In addition to prohibiting impaired driving, Virginia makes it a crime just to drive with a blood alcohol concentration in excess of 0.08. That crime does not require proof of impairment, and the presumption of impairment would not apply to prosecutions for driving with a prohibited alcohol concentration (PAC). It’s unclear from the linked article whether Judge O’Flaherty believes the part of the law prohibiting driving with a PAC is also unconstitutional. He might believe that there’s no rational purpose underlying the PAC law (since many drivers at 0.08 will not be impaired), but the linked article appears to address only prosecutions in which the government seeks to prove actual impairment.

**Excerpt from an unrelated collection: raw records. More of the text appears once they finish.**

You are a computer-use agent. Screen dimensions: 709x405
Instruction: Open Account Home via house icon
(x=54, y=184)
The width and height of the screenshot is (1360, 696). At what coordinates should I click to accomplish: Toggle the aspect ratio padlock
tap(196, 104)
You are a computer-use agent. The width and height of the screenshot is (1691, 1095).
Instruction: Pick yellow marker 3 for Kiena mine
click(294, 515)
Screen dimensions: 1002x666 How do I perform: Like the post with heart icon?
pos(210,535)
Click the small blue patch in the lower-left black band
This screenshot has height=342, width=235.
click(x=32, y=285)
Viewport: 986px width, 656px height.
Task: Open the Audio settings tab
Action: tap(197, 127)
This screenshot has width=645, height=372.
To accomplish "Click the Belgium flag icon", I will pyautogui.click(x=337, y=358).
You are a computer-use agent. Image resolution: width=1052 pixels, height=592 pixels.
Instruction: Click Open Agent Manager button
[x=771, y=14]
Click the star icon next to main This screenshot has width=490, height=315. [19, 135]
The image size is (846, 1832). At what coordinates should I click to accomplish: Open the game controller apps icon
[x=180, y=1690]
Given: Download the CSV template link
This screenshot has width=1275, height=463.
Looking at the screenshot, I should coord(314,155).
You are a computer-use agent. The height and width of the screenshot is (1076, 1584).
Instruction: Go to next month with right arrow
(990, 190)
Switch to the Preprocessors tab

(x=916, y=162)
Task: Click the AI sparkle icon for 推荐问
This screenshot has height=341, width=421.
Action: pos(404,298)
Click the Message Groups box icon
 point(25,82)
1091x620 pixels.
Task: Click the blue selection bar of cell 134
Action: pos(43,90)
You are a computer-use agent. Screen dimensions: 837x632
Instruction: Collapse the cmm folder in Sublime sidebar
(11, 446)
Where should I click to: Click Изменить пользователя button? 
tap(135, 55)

Judge O’Flaherty is bold in his assertion that other judges lack the courage to adopt his reasoning.
No other judge in Fairfax -- or elsewhere in Virginia, as far as can be determined -- has joined O'Flaherty. But the judge said some other jurists have told him they agree with him. "I had one judge tell me, 'I'd rule that way, but I don't have the guts to,' " O'Flaherty said. "I told him, 'You should be driving a truck.' "
(It must be fun to tell a judge "You should be driving a truck." Not recommended for practicing lawyers.)
Even if his colleagues won’t join him, some legal scholars who have reviewed Judge O’Flaherty’s analysis think he has a point.
Ronald J. Bacigal, a criminal law professor at the University of Richmond, said of O'Flaherty: "I think he's exactly right. There are U.S. Supreme Court cases saying you can't relieve the government of proof beyond a reasonable doubt, which is what a presumption does."
M.A.D.D., of course, has never favored fair laws in drunk driving cases, because laws that require prosecutors to prove actual impairment increase the chance of an acquittal. M.A.D.D. hates acquittals, and has lobbied legislatures for years to stack the deck in favor of prosecutors. M.A.D.D. accuses Judge O’Flaherty of “putting drunk drivers back on the road,” an accusation that assumes the drivers (none of whom were convicted) were actually drunk.
It will be interesting to watch M.A.D.D. vilify a judge who is apparently respected and well-liked. And who wouldn’t like a judge who pitches in by raking leaves at the courthouse?
He often helps direct people to their courtrooms in the chaotic mornings, and he could be seen raking and blowing leaves from the courthouse's front plaza in autumns past, before a construction project closed the plaza.